Jameel Prize 3
Victoria & Albert Museum, London
11 December 2013 – 21 April 2014
The Jameel Prize is an international award for contemporary art and design inspired by Islamic tradition. Its aim is to explore the relationship between Islamic traditions of art, craft and design and contemporary work as part of a wider debate about Islamic culture and its role today.
There were almost 270 nominations for the Jameel Prize 3 from countries as diverse as Algeria, Brazil, Kosovo, Norway and Russia. A panel of judges, chaired by V&A Director, Martin Roth, selected the shortlist of ten artists and designers. The work of the shortlisted artists and designers was shown at the V&A from 11 December 2013 – 21 April 2014.
THE JUDGES
Martin Roth, Former Director of the V&A
Thomas Heatherwick, designer and founder of Heatherwick Studio
Rashid Koraïchi, winner of the Jameel Prize 2011
Nada Shabout, Associate Professor of Art History and the Director of the Contemporary Arab and Muslim Cultural Studies Institute (CAMCSI) at the University of North Texas, USA
Huda Smitshuijzen AbiFarès, Founding Director of the Khatt Foundation, Centerfor Arabic Typography
The late Zaha Hadid, award winning architect, was Patron of the Jameel Prize.

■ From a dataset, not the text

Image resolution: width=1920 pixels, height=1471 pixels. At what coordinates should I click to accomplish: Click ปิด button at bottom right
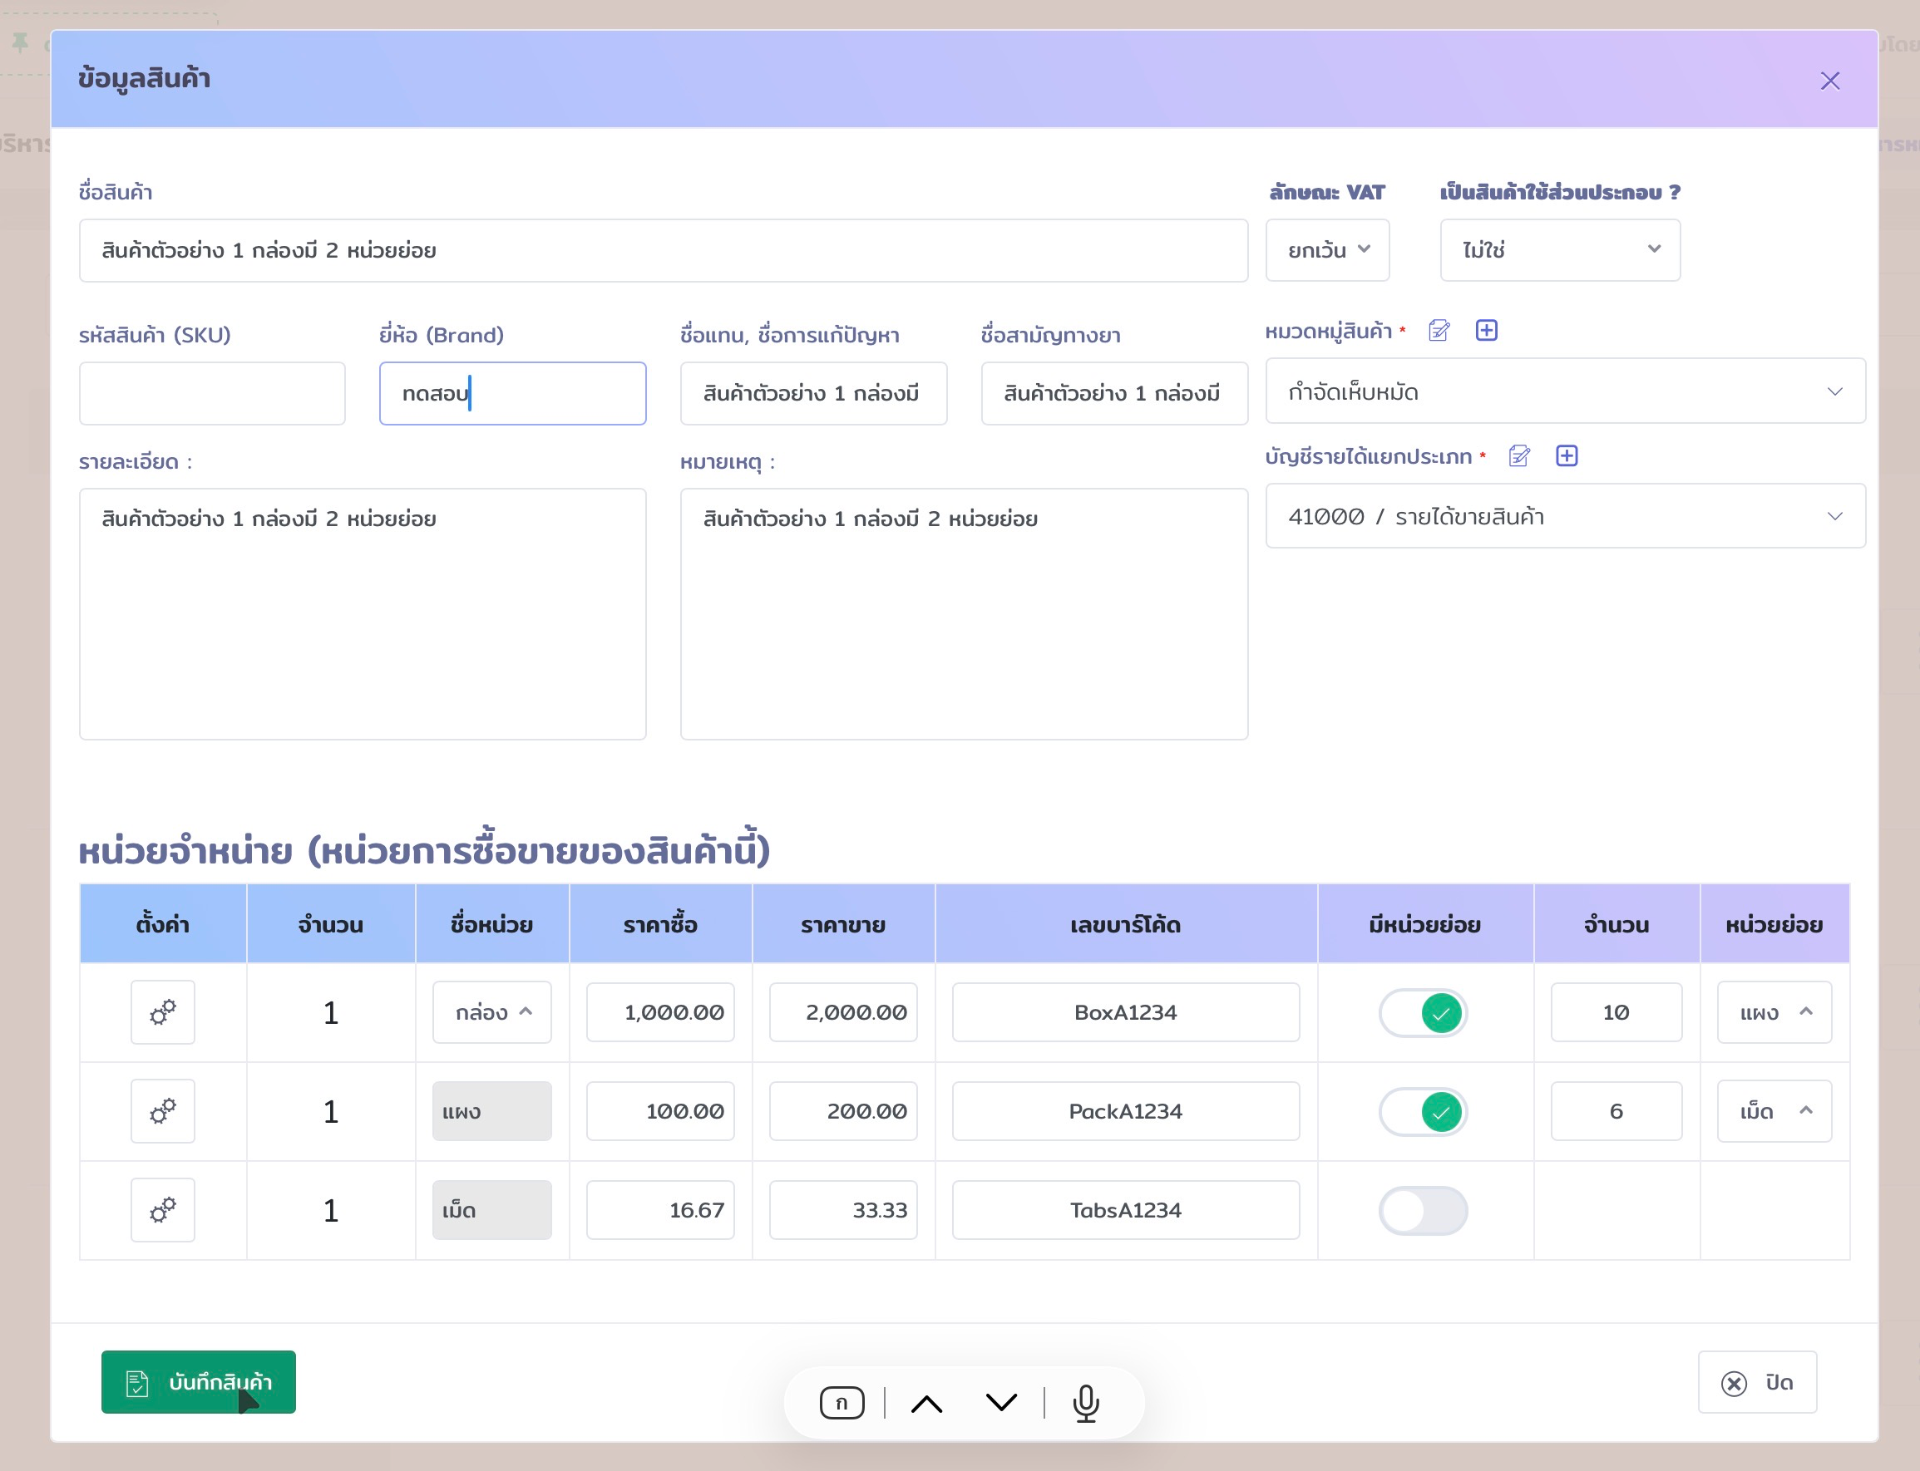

THE SHORTLISTED ARTISTS AND DESIGNERS
Faig Ahmed, Nada Debs, Mounir Fatmi, Rahul Jain, Waqas Khan, Laurent Mareschal, Nasser Al Salem, Florie Salnot, Pascal Zoghbi.
Mounir Fatmi:
In his multi-media installations, Mounir Fatmi often uses Arabic calligraphy in new ways. One traditional calligraphic convention is to arrange texts in impressive wheel-shaped compositions. In the video work Modern Times: A History of the Machine, Fatmi uses these circular compositions literally as wheels, the parts of a noisy locomotive that hurtles forward relentlessly. The work points to the dystopic world we are creating. In the Middle East, ramshackle cities grow without stopping, while prestige building projects are commissioned on an inhuman scale as displays of power.

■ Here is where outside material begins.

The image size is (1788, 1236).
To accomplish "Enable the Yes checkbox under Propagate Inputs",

Technologia offers a metaphor for the contemporary world in constant, erratic movement, with no end to production and consumption. The images repeat so rapidly that they cannot transmit their content – we do not get the message. The forms suggest both the circular compositions found in Arabic calligraphy and Marcel Duchamp's Rotoreliefs, the first examples of kinetic art.